Diandra´s Movie Review- Renfield: A Campy, Gory Co-Dependcy Tale

Listen, we´ve all been toxic. We have all chosen an absolute jerk as a friend or partner, and genuinely thought it was love or rebelliousness because in this world there is a genuine confusion between being blunt and incredibly rude. For many petty jerks, honesty is a weapon to hurt, not free people, and, for many of us, truth is the very thing we avoid to free ourselves. In the hilarious Renfield, based off the titular character and slave/servant of Dracula, Nicholas Hoult echoes his Warm Bodies´ glory to give us another, nuanced monster. 

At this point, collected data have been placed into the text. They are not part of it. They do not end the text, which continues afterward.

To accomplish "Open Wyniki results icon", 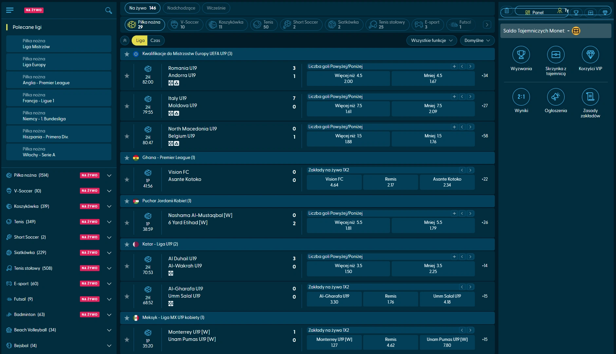I will tap(521, 97).
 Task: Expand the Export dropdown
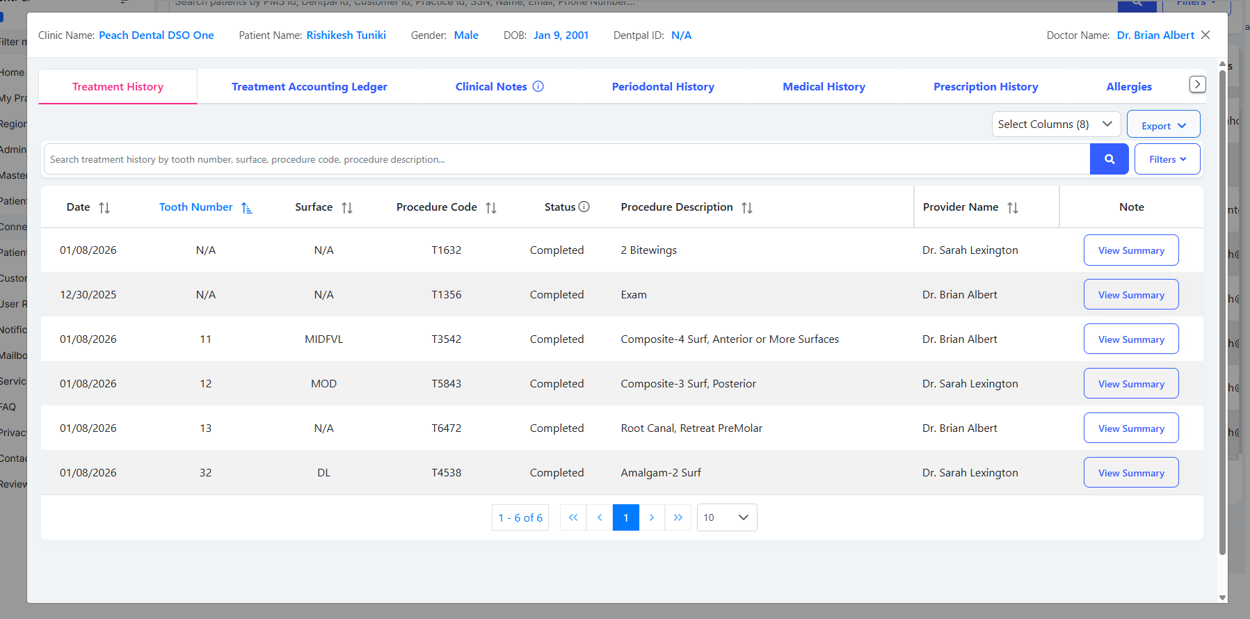tap(1163, 125)
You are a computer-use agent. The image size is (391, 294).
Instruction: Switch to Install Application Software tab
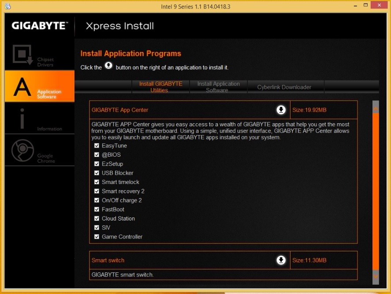coord(219,87)
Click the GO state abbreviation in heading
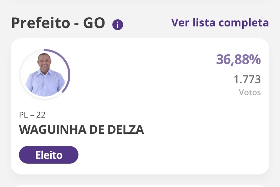Image resolution: width=280 pixels, height=187 pixels. coord(94,23)
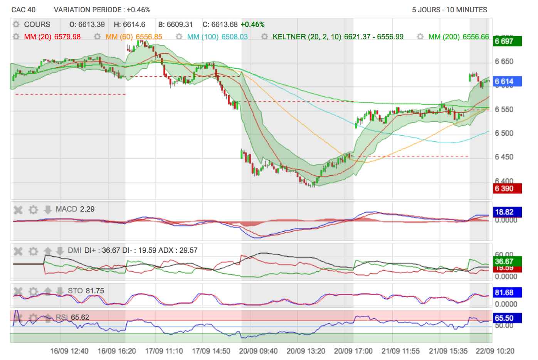
Task: Click the KELTNER (20, 2, 10) label
Action: point(307,37)
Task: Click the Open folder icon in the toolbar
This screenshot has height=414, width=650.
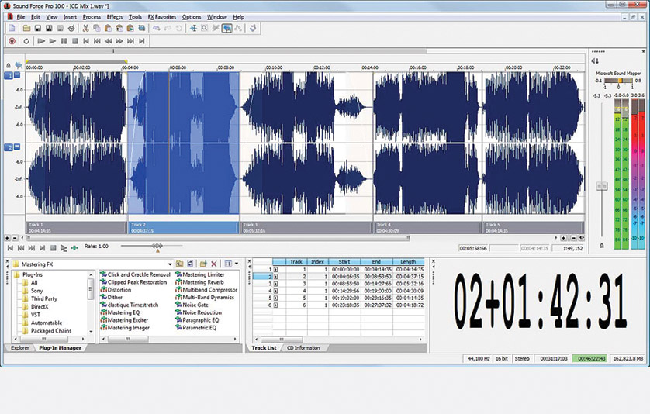Action: (x=26, y=28)
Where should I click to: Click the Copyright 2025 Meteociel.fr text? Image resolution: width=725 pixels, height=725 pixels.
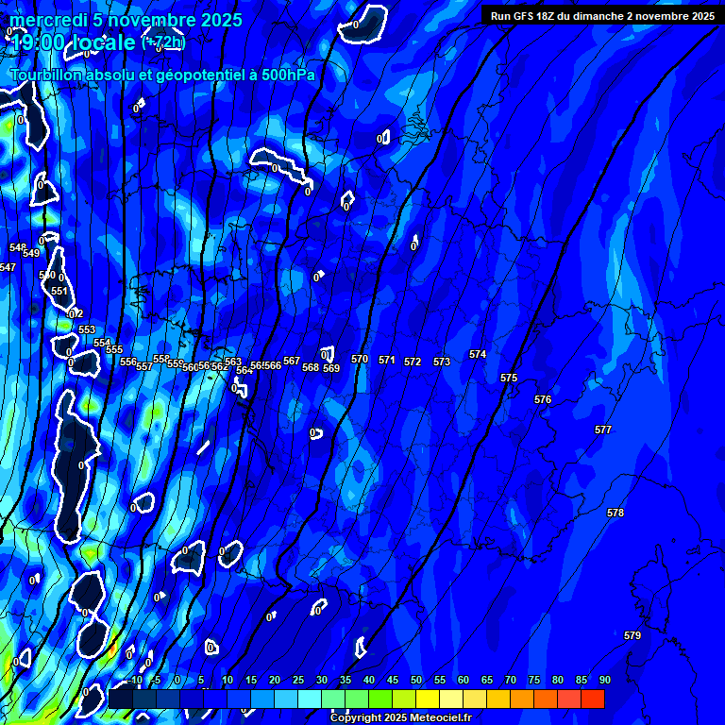[x=400, y=717]
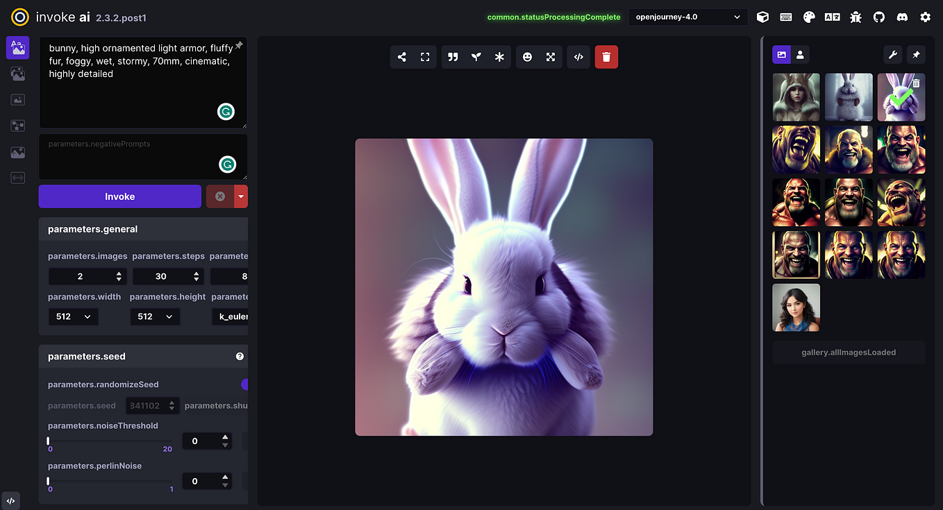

From The Great to X-Men, Hoult really knows how to bring out the charm and details of beings deemed ¨beast¨ or potentially, genocidal maniacs. In Renfield, he makes audiences realize that IS his acting gift by delivering one of the most pathetic characters´ journey for redemption and a back-bone. On paper, Renfield is so cancelled. He has been feeding Dracula innocent victims for decades, and going on a mindless binge of villainy and malice to serve his master. He has NO spine and feels like the definition of a loser and coward. Yet, love is blind or rather obsession, and he really thought good ol´ Dracula (Nicolas Cage in his ultimate campiness) kind of cared for him beyond helping him satisfy his serial killer tendencies. 

It takes the love of a quirky, determined New Orleans cop Rebecca (Awkwafina) and a support group of fellow co -dependents to help Renfield realize he is wasting his eternity on someone who has, literally, no life beyond taking them. Hoult truly is the heart of this film because Renfield, by all means, is not a heroic character but he learns to be, which gives the film a sense of hopefulness; as if we all can go from being the absolute worst to kind of decent. His dynamic with Awkwafina as two flawed people trying to do better by others grounds a film that bends towards the absurd. 

From laughingly outlandish gore to a  surprising amount of fight sequences thanks to Tedward Lobo and his gang of lobos, the movie is way better and more detailed than its trailer inclines. This movie is campy, funny, outrageous, and strangely grounded, all once. It can be Tarantino levels of deranged violence with splashes of Sam Raimi´s penchant for gregarious, comic villains. Dracula and the Lobos are dripping in blood and velvet as if it is Rupaul´s Drag Halloween, and all that craziness and quotable snark makes the film sparkle as more than just a dark tale of twisted, Midsommar codependency.

Renfield feels like an artfully funny, cult classic. It is memorable and reactive, which I loved. Amidst a barrage of either serious Indies and comicbook sequels, the movie theater slate can often feel oddly empty like, no movie is big enough to match the grandiosity of action hero leads on their 5th film or small enough to grasp the earthiness of a dimly lit drama where an A-lister does not comb her hair and finds milk triggering to her memories of the day her husband left: both Oscar bait premises if you ask me. The point is Renfield hails to a time way before the pandemic when movie theaters were filled with films that you wanted to see that were stand-alone entertainment. I would watch Renfield again and in a theater any time. This Universal Picture Is Out April 14.